Agent weighs in on Chatham housing market

Bungalow homes in the Chatham neighborhood, near E. 79th and S. Prairie. Broker Cynthia Draper-Hill says the housing market in Chatham is always strong due to the neighborhood's stability.

Housing sales in Chatham are proceeding at a brisk pace despite misperceptions on the part of both sellers and buyers, says Cynthia Draper-Hill, an associate broker at Betts Realty Group in Evergreen Park.

Draper-Hill is a longtime Chatham resident who sells homes in the area.

“Chatham is always a desirable market because of its stability,” she said in a phone interview on Friday. “Properly-priced properties are very actively sought after, and multiple contracts are not unheard of. But the key is properly-priced products.”

“In terms of appreciation, I think one of the problems sellers have is that they look at the media and they see the prices of properties on the North Side, and the prices for condos specifically, and they expect that their properties will appreciate at a greater rate than they actually do. If you take a bungalow on the North Side, it could be a frame [rather than load-bearing brick], and it will sell for $200,000, $300,000, and on the South Side, that market is just not yet there. ”

Similar properties can easily sell for twice as much on the North Side as in places like Chatham.
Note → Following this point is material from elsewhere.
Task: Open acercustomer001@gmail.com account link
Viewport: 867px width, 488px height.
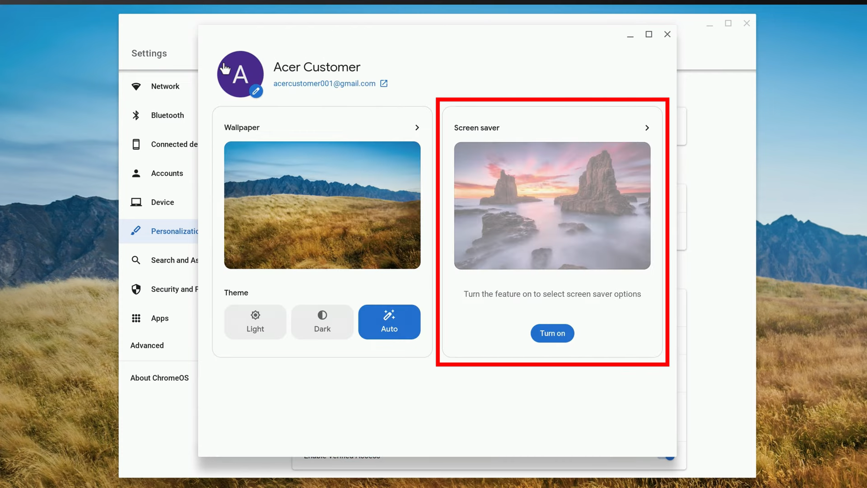Action: [x=324, y=83]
Draper-Hill notes that some sellers on the North Side will get more for their two- or three-bedroom condos than she will be able to get for the two-flat she is about to list.
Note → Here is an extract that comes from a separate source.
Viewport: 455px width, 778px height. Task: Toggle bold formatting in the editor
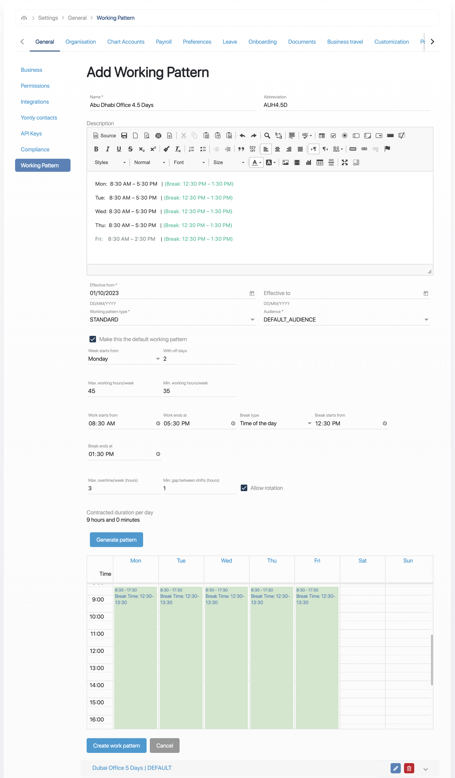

This overestimation of resale value is hardly unique to Chatham. Among other South Side communities, Park Manor, Pullman and Roseland are areas where sellers are susceptible to the same miscalculations, Draper-Hill commented.

Meanwhile, buyers in Chatham and its surrounding areas are sometimes guilty of the opposite mistake, she said.

“They see media that say it’s a buyer’s market, and then they come to Chatham and other South Side communities believing that they’re in a stronger bargaining position than they are.

“So they may try to lowball a product, and we’re going to have multiple offers on properly-priced homes. So a buyer thinks ‘Well, I’m going to get this for a song,’ and that’s just not happening.”